+++ Data to process +++

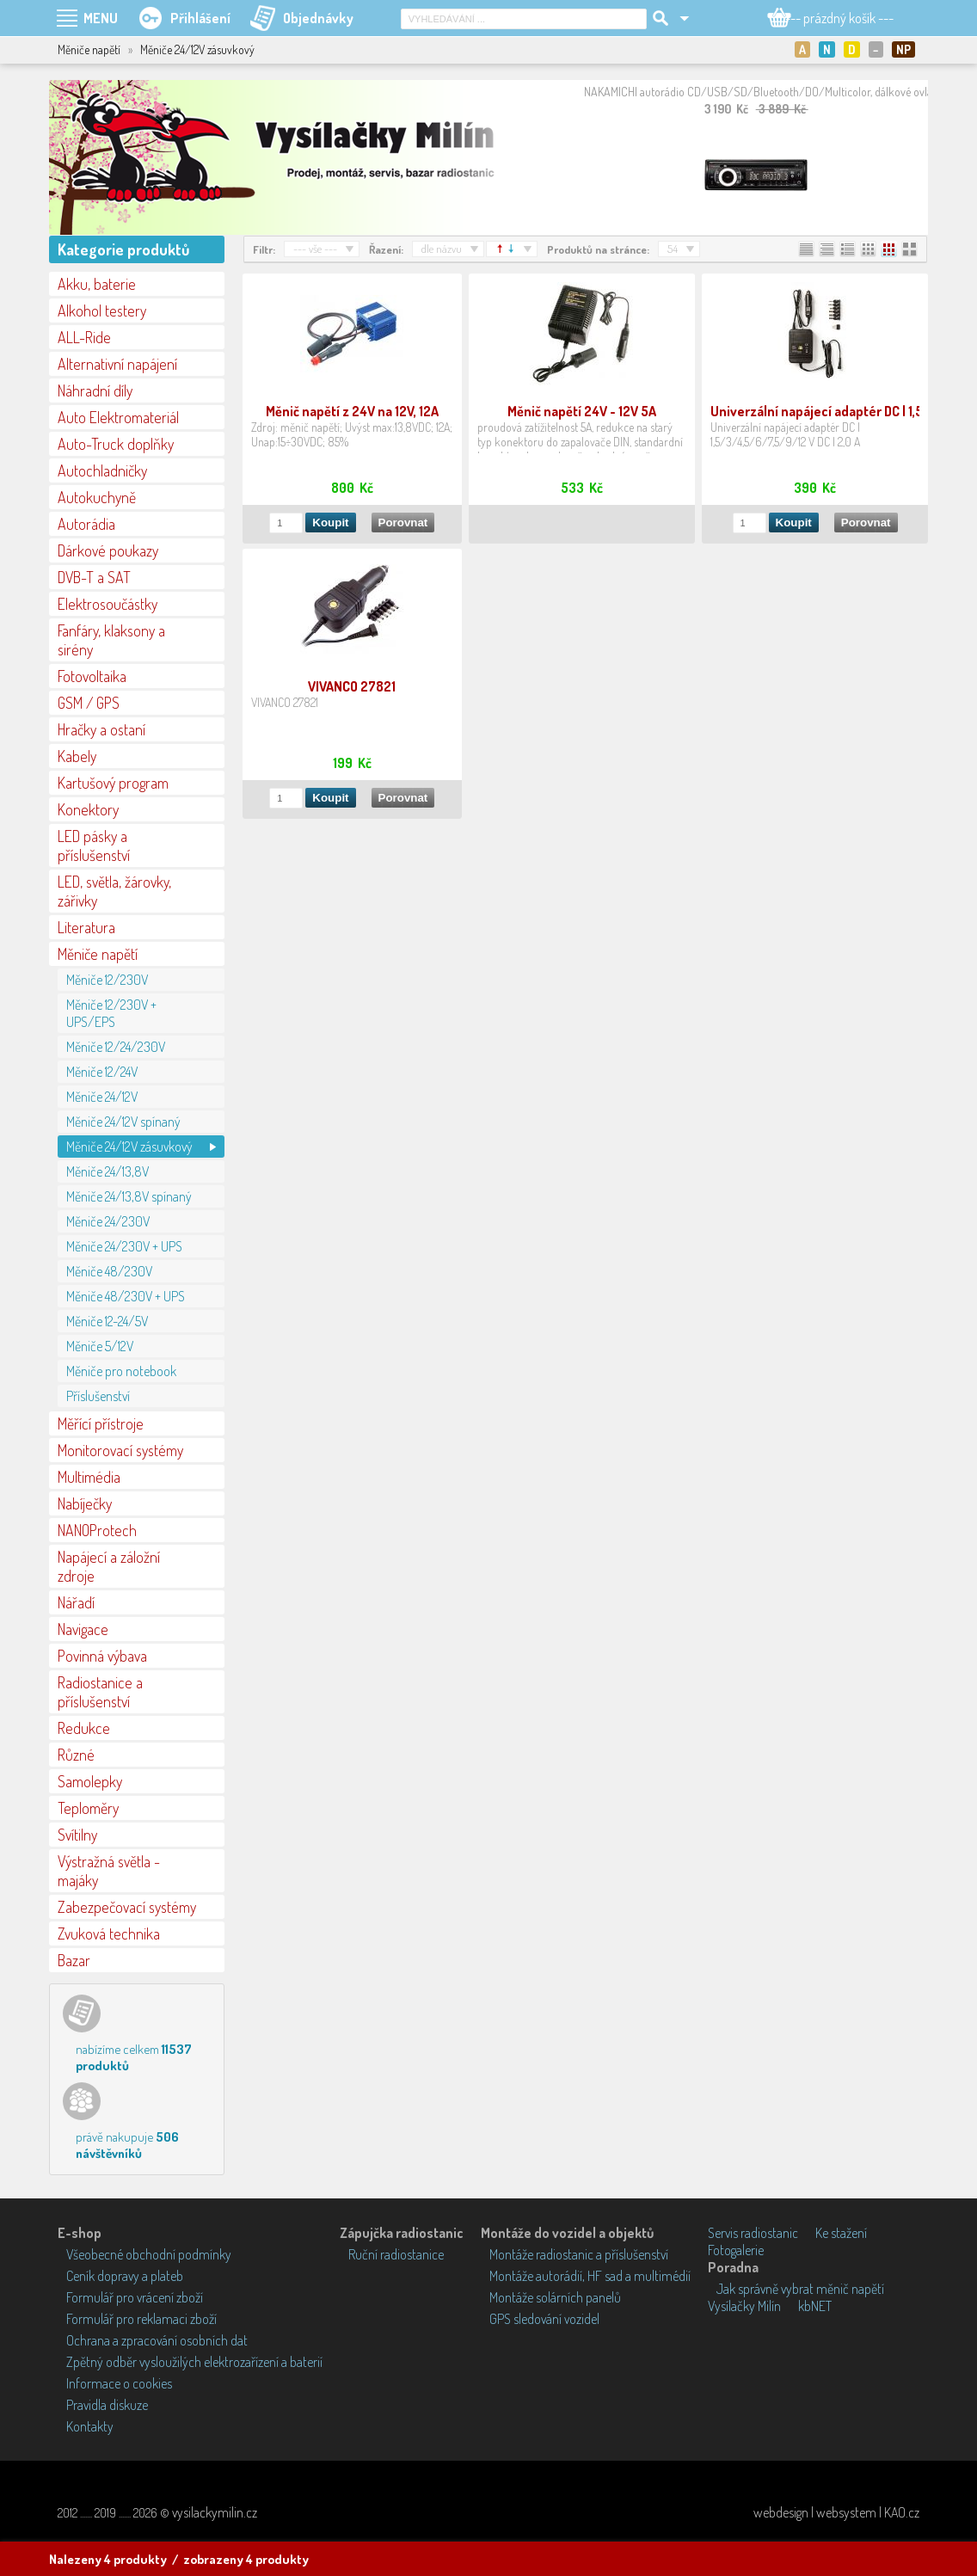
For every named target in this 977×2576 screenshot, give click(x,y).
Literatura (86, 927)
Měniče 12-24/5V (107, 1321)
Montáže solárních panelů (555, 2297)
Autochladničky (102, 470)
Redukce (84, 1727)
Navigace (83, 1629)
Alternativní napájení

+++

Update the data above by replacing "screenshot" with "image" and keeping everything else unchanged. Omit the pictures from the output.

- Solved exercise -
For every named target in this 977×2576 image, give click(x,y).
Literatura (86, 927)
Měniče 12-24/5V (107, 1321)
Montáže solárních panelů (555, 2297)
Autochladničky (102, 470)
Redukce (84, 1727)
Navigace (83, 1629)
Alternativní napájení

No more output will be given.